When dancer Georgia Bernbaum was in fifth grade, she participated in a supply drive for the Coalition for the Homeless of Central Florida, a homeless shelter near her Orlando, FL, home. “I started thinking about what it would be like to stay at the shelter, and all the things I’d miss,” she recalls. Then it dawned on her: “The kids don’t get to take dance lessons like I do.”
Fast-forward two years, and Georgia, now 12, is on her way to changing that. In the fall of 2014, she established the Dance Happy Project, which brings dance training to children at the Coalition’s Center for Women and Families. Every three months, Georgia—
a modern dance student at the Center for Contemporary Dance in Winter Park, FL—hires instructors to lead a series of classes on site. And with, on average, more than 200 kids staying at the Coalition each night, the Dance Happy Project is making a big impact.
Georgia’s project started on a much smaller scale: fulfilling a community-service requirement for her upcoming bat mitzvah. “My mom suggested I do something with dance, since that’s what I love,” Georgia says. But while her mom thought Georgia might simply try raising money for one of her dance studio’s nonprofit programs, Georgia had another idea. “I told my mom my plan was to bring dance classes to the homeless,” she says.
Georgia’s mom figured they wouldn’t be able to just walk into the Coalition and lead classes—and she was right. Luckily, the center already had an arts education initiative in place, Art by Coalition Children (ABCs), which recruited professional artists to teach community classes in disciplines like photography and sculpture. Dance, however, was missing from the roster. “They had different programs for art and music, but you need cameras for filmmaking and pencils for art,” Georgia says. “All you need to dance is yourself. And you can carry dance with you your whole life.”
(Photo by Lisbet Photography, courtesy Elizabeth Bernbaum)
Georgia knew she couldn’t teach the classes herself. She approached her dance studio’s artistic director, Dario J. Moore, for guidance. “He loved my idea,” Georgia says. (Moore has lots of experience teaching dance in public schools and in underserved areas.) Georgia formed a partnership with the studio, with Moore agreeing to provide instruction for the outreach classes.
October 3, 2014, marked the newly named Dance Happy Project’s first class at the Coalition.
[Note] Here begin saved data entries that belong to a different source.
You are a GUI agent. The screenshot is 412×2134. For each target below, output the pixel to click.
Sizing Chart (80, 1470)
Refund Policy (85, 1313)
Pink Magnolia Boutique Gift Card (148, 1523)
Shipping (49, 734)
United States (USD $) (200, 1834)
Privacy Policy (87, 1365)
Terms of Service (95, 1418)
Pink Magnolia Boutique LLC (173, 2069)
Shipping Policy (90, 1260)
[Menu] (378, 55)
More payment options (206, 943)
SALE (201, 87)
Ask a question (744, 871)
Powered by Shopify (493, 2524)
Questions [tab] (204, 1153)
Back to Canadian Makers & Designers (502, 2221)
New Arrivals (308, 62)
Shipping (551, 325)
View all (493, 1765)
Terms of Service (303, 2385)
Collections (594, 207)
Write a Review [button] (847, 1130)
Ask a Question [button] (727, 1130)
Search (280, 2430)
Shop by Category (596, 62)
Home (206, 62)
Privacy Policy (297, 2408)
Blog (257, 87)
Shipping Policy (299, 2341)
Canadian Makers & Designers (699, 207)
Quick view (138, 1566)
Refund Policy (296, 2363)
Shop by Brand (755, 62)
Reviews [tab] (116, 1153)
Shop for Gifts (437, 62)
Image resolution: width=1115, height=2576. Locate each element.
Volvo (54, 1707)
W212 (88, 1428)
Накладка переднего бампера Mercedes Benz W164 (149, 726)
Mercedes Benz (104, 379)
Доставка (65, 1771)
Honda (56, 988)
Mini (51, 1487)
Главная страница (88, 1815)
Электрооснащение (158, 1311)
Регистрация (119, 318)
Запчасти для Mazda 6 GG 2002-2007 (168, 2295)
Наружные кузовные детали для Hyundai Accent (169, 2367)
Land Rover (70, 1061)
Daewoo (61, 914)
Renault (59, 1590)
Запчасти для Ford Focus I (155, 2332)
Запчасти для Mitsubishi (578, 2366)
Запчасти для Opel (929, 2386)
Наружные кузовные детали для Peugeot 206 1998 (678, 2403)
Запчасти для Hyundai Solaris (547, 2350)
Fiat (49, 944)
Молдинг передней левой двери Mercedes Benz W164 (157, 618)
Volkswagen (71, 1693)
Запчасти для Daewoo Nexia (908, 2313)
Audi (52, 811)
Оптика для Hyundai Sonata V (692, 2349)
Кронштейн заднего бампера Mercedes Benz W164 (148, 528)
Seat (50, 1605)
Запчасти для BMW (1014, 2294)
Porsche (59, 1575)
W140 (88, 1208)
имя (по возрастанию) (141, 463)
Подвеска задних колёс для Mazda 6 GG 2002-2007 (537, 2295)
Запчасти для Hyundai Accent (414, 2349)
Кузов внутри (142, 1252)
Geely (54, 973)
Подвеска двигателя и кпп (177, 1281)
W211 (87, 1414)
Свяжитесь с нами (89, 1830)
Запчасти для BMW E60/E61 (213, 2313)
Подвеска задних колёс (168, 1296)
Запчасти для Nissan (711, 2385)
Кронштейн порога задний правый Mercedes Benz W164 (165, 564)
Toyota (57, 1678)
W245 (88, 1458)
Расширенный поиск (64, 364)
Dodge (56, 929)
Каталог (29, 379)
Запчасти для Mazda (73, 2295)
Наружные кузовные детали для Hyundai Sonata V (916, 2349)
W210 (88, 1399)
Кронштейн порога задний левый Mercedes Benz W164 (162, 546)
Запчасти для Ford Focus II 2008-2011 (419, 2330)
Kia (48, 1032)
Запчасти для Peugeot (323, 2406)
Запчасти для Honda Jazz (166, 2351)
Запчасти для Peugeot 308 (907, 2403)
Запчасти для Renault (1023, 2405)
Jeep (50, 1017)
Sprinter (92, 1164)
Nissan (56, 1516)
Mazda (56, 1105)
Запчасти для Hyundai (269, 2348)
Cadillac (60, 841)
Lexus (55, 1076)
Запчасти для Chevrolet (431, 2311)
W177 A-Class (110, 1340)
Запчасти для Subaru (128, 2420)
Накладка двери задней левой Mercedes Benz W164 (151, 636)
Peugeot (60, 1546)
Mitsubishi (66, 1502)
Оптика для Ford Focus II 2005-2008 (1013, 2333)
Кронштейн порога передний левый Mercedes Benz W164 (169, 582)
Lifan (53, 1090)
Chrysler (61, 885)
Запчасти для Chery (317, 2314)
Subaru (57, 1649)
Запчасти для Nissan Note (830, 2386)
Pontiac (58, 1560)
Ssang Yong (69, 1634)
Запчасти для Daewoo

Twenty kids—plus Georgia—attended. “Everyone thought I was just another kid taking the class, but Dario introduced me as his boss lady!” Georgia says. “During the class, everyone got to make up their own dance, and I could see the kids having fun.”
The Next Steps
Georgia didn’t want to stop there. ABCs’ program leaders suggested the Dance Happy Project hold a series of four classes (one per week) four times a year. It was to be the center’s first ongoing ABCs program—if Georgia could sustain it. Though she had
received two grants to help pay the dance teachers, she knew she needed to raise more money to keep the project going.
The solution? On February 9, 2015, Georgia hosted a benefit concert featuring a silent auction and performances by nine local dance companies, including members of Orlando Ballet. It took months to prepare. “I wrote to more than 100 artists and asked if they’d be willing to donate a piece of art for the auction,” Georgia says. Thanks to her diligence, items up for auction included signed costume design sketches from Newsies and Wicked on Broadway, Disney’s Frozen on Ice and The Washington Ballet’s ALICE (in wonderland).
Proceeds from February’s fundraising event totaled more than $10,000, enough to continue the Dance Happy Project for at least five more years. Georgia also plans to hold another benefit concert next year. “She got a lot of requests to do it again—and many dancers who didn’t perform this time asked to be on next year’s program,” says Elizabeth Bernbaum, Georgia’s mom. “They all wanted to help.”
Georgia also has dreams of expansion. She hopes to bring the Dance Happy Project to local Boys & Girls Clubs, and to make sure it can continue after she goes to college. Ultimately, she’d like to replicate the program in other underserved communities across the country. “It can be pretty intimidating to ask people to participate and help,” she says. “But I learned not to be shy. You’ll always have more success when you just go straight for something you want.”